[Stored data]

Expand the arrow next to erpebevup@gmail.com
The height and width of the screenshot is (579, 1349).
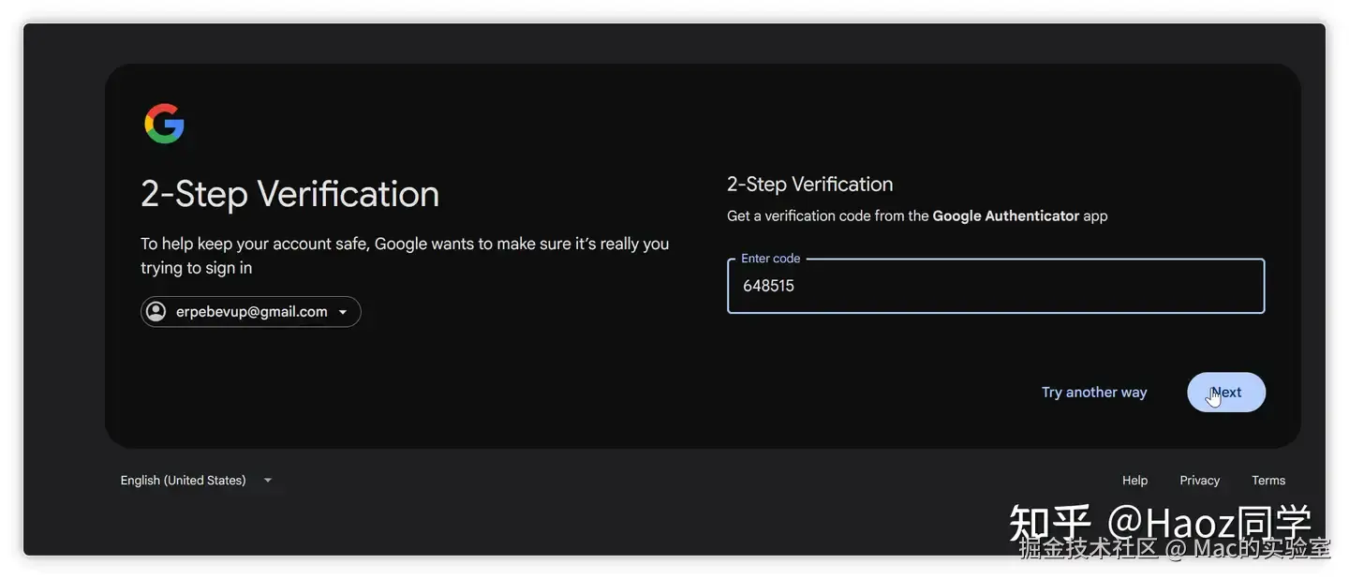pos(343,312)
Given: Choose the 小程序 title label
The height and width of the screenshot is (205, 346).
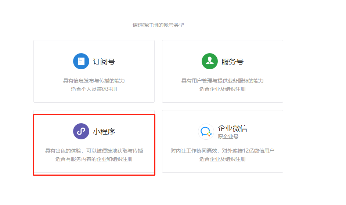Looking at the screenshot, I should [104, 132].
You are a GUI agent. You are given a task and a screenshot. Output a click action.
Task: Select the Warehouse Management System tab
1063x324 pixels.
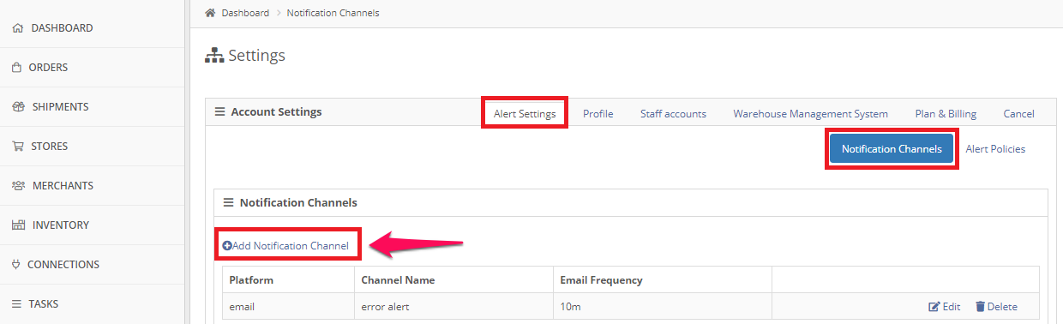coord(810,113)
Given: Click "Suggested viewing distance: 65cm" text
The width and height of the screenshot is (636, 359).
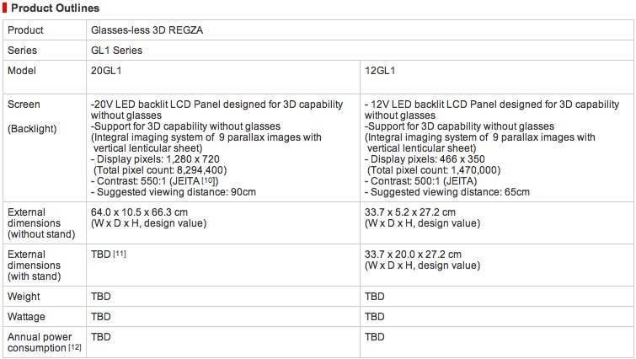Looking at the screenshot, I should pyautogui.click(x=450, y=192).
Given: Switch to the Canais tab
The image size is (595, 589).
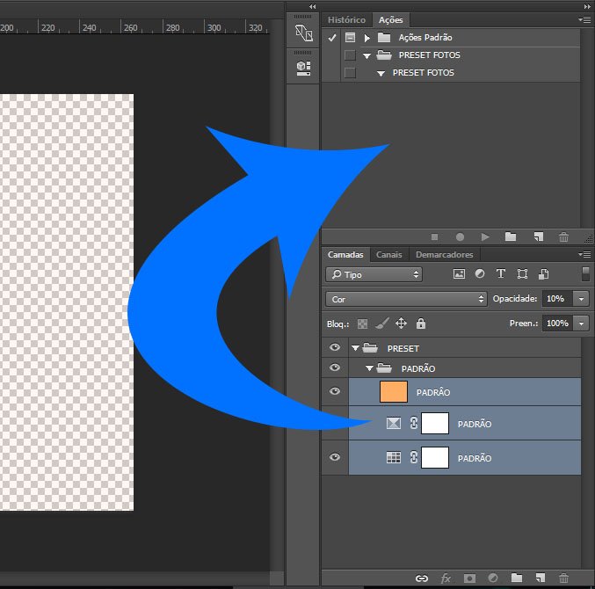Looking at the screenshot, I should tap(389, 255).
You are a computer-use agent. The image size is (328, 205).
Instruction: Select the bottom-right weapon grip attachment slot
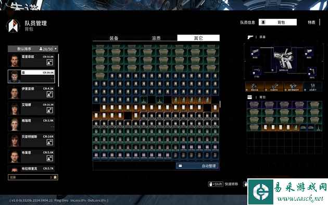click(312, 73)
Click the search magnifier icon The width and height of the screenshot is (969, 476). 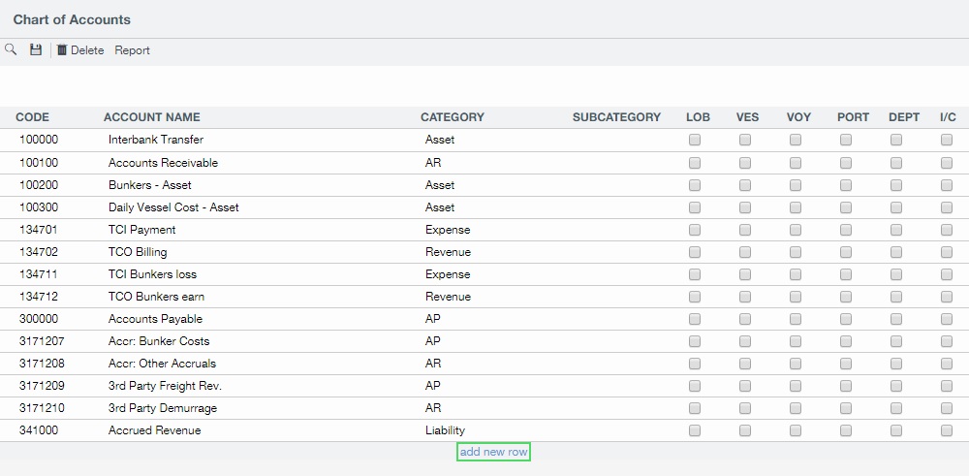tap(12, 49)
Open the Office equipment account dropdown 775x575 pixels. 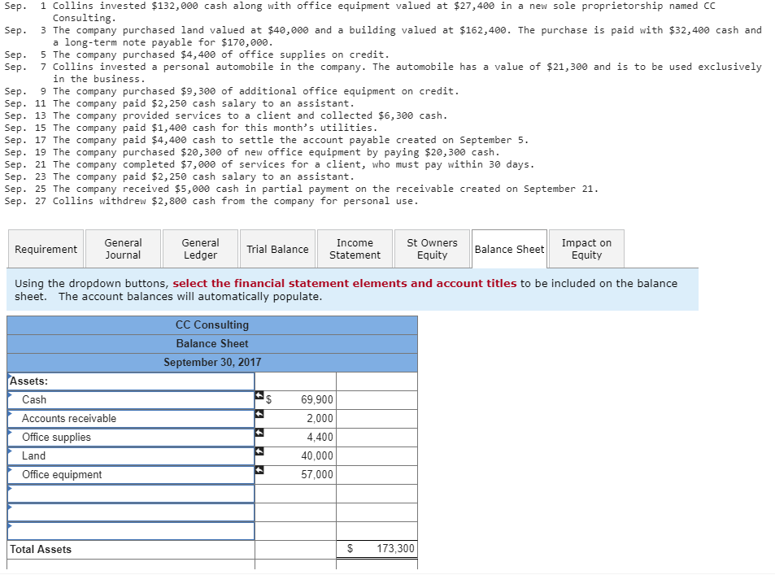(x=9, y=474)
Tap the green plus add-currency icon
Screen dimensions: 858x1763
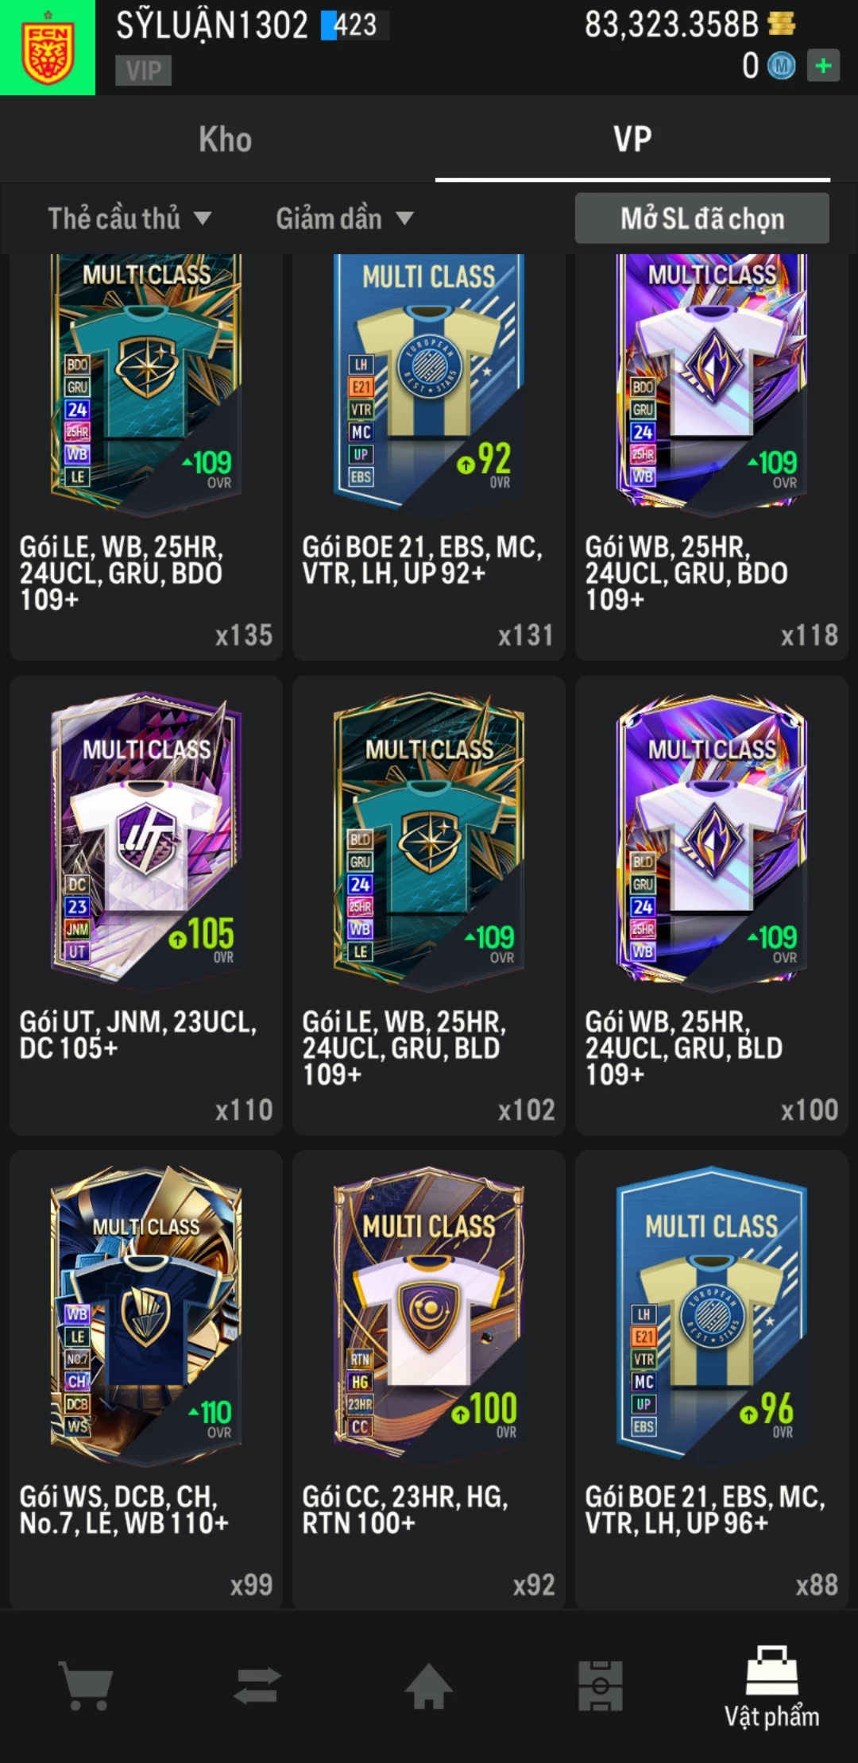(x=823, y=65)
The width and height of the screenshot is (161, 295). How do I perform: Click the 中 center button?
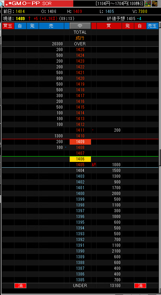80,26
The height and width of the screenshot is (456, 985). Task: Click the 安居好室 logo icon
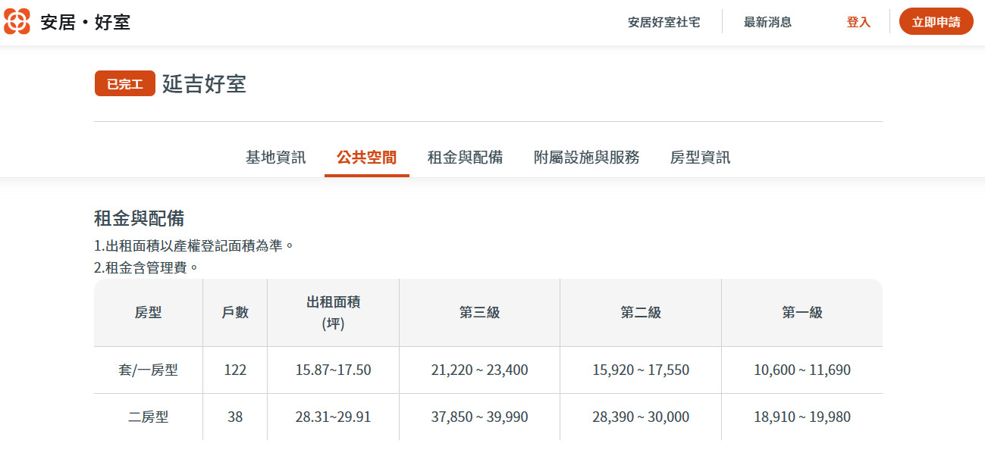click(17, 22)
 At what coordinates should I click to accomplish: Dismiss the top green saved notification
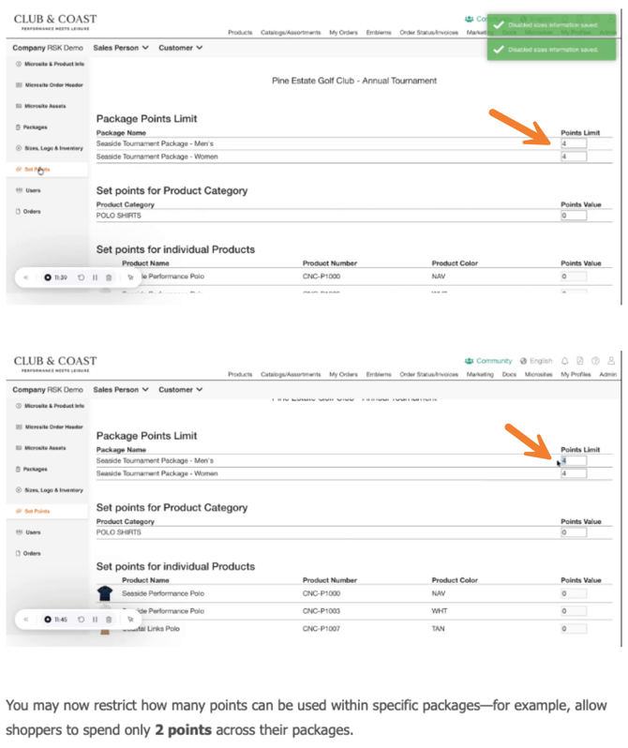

• [Action item]: Search the entries for the string "green" and return each line where it turns up.

• [Answer to the problem]:
Tap the green plus add-currency icon
 At what coordinates should I click to accomplish: Dismiss the top green saved notification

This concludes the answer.